Training mit synthetischen Daten

Als Grundlage für die Erstellung der synthetischen Daten dienen CAD-Bauteile im gängigen STL-Format. Auf Basis dieser Daten erfolgt zunächst die simulationsbasierte Bestimmung der möglichen Orientierungen, die das Bauteil in der Zuführanlage einnehmen kann. Hierzu werden in einer Physiksimulation virtuelle Falltests durchgeführt und die resultierenden Bauteilposen automatisiert ausgewertet und geclustert. In der realen Zuführanlage werden die vereinzelten Bauteile auf dem Förderband seitlich geführt, so dass diese beim Passieren der Hochgeschwindigkeitskamera nur eine begrenzte Anzahl von diskreten Posen einnehmen können, die von der Bildverarbeitung klassifiziert werden müssen.

Die identifizierten Bauteilposen werden dann an ein Framework in der Open-Source-Software Blender übergeben.
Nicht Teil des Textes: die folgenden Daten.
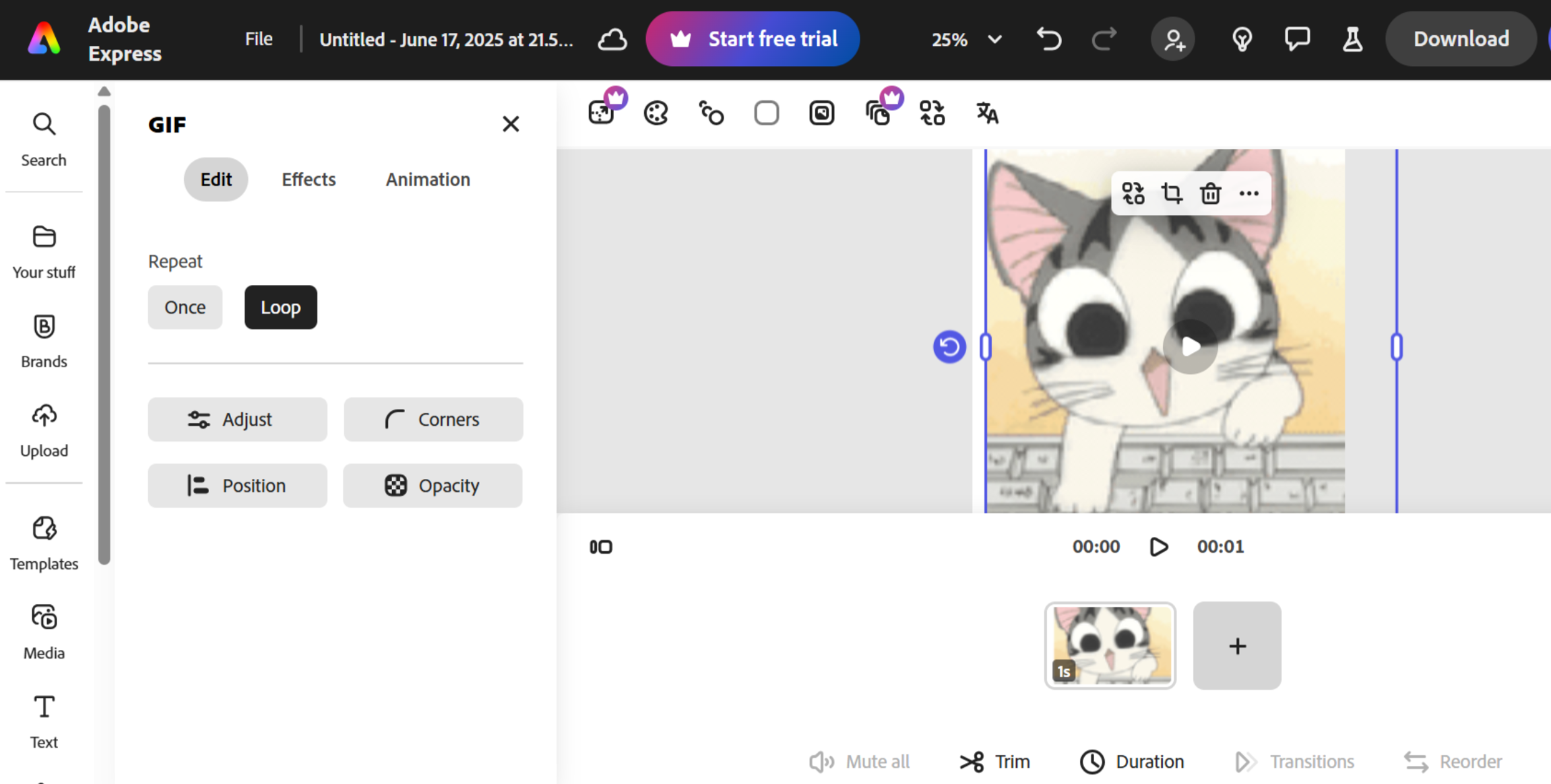Open more options via the ellipsis on the clip
The image size is (1551, 784).
[x=1249, y=193]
In Blender werden die Bauteile in einem Modell der Zuführanlage platziert und automatisiert ein Datensatz mit mehreren hundert Bildern für jede Bauteilpose gerendert. Dabei werden Bauteilposition, Belichtung und Kameraposition leicht variiert, um die Robustheit des mit dem Datensatz trainierten KNN zu erhöhen. Das Training des KNN erfolgt dann ausschließlich unter Verwendung des synthetischen Datensatzes. Durch die Variation der genannten Parameter während des Renderings wird ein Overfitting des Netzes vermieden und das Netz kann unmittelbar für die Inferenz, also die Klassifizierung realer Bauteilposen im produktiven Betrieb, eingesetzt werden.

Hohe Genauigkeit mit einfachem Framework

Das Machine Learning Framework erfordert keine proprietäre Software und lässt sich leicht auf andere Anwendungen übertragen. Die Parameter zur Erstellung der synthetischen Daten sowie die verwendeten neuronalen Netze können dabei ohne Programmieraufwand angepasst beziehungsweise ausgetauscht werden. Zur Validierung des Frameworks wurden Untersuchungen zur Klassifizierungsgüte verschiedener Netzarchitekturen durchgeführt. Die untersuchten Netze wurden ausschließlich mit synthetischen Datensätzen trainiert und anschließend auf reale Daten (Fotos der Bauteilposen) angewendet. Für das in Bild 1 zu sehende Bauteil konnte das sogenannte SqueezeNet, ein für die Bildverarbeitung vortrainiertes KNN, die unterschiedlichen Posen mit einer Genauigkeit von über 99 % korrekt klassifizieren. Eine alternative Architektur, das MobileNetV3, erreichte eine Genauigkeit von über 98 %. Von insgesamt zehn untersuchten Bauteilen konnte bei der Hälfte eine Genauigkeit von über 90 % und bei sieben eine Genauigkeit von über 80 % erreicht werden. Dies zeigt, dass die Klassifizierung von realen Bauteilen durch mit synthetischen Daten trainierte KNN möglich ist. Gleichzeitig besteht noch Verbesserungspotenzial, insbesondere bei Bauteilen mit weniger stark ausgeprägten Merkmalen liegt die Klassifizierungsgenauigkeit noch unter 80 %. Weitere Untersuchungen zielen darauf ab, diese Lücke zu schließen und somit einen universellen Einsatz des vorgestellten Machine Learning Frameworks zu ermöglichen.